[Collected data]
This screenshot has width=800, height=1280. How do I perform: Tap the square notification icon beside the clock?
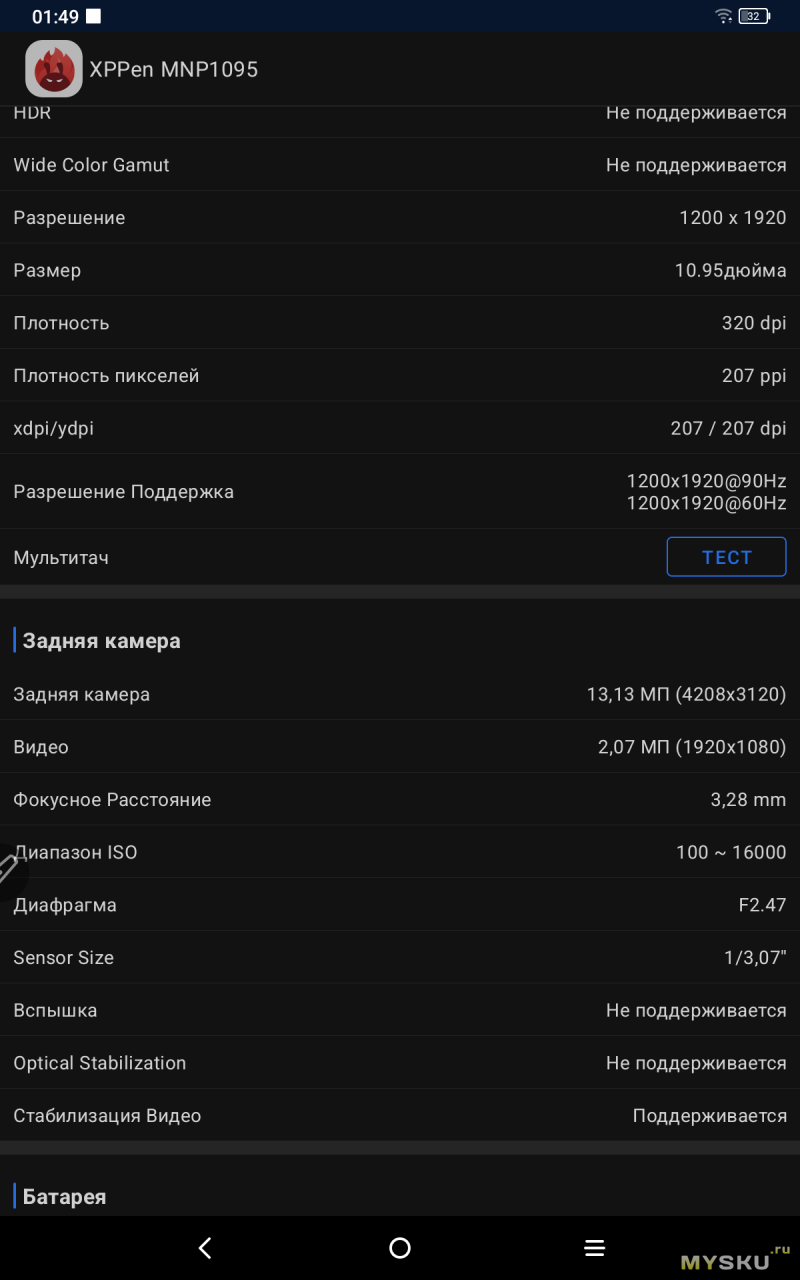93,16
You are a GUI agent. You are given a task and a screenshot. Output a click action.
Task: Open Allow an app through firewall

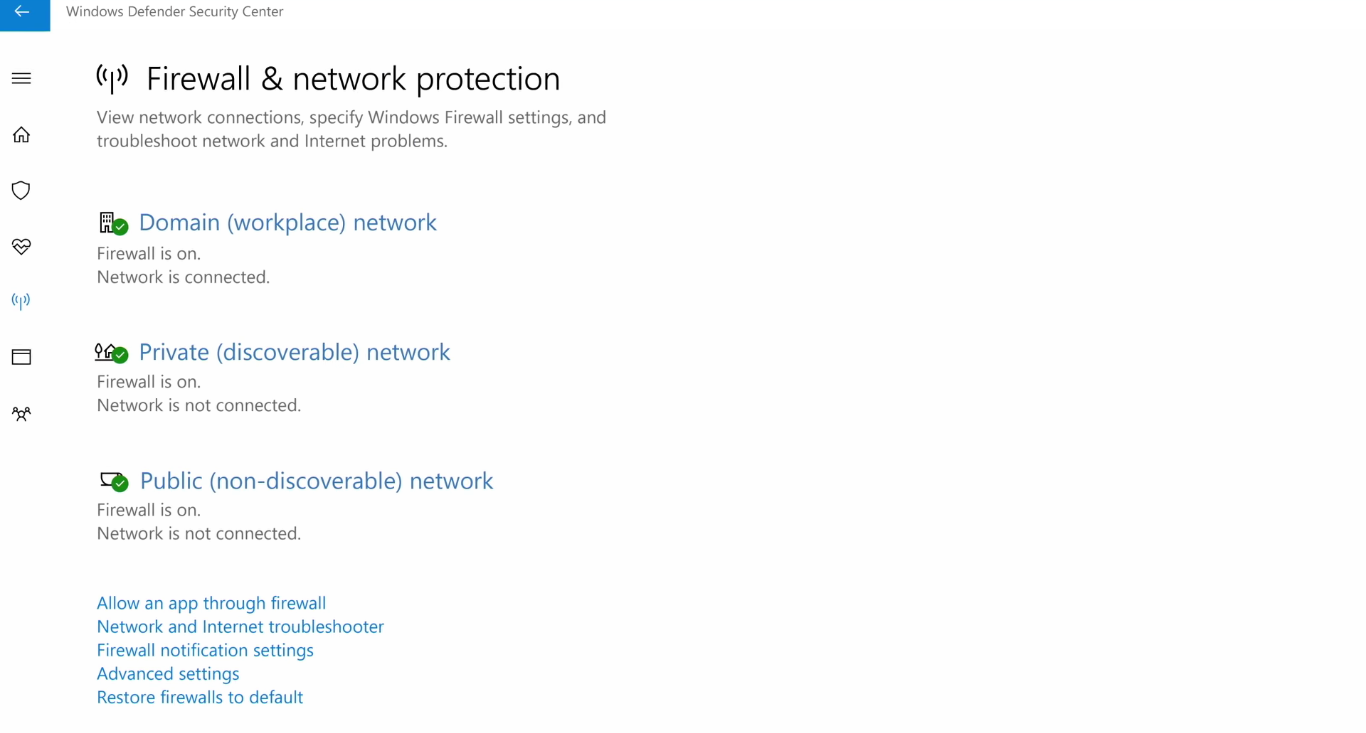210,603
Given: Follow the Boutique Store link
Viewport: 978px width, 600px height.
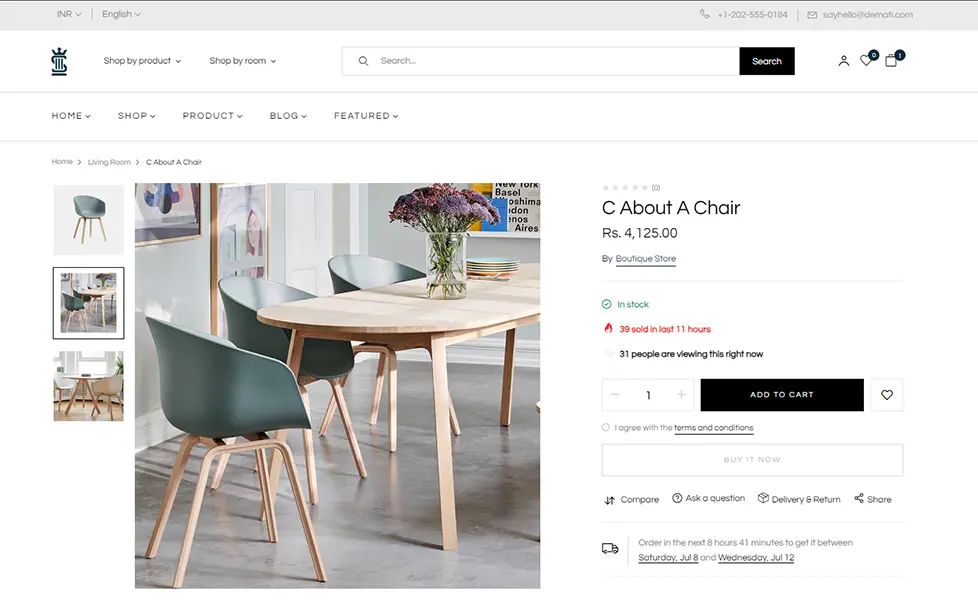Looking at the screenshot, I should (646, 259).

[Goal of the exercise] Extract, word for word, each line from the one that contains "Task: Open Allow an app through firewall" through the final line of the data above. Leave the pictures out.

[Finished exercise]
Task: Open Allow an app through firewall

210,603
Given: Follow the Boutique Store link
Viewport: 978px width, 600px height.
Looking at the screenshot, I should (646, 259).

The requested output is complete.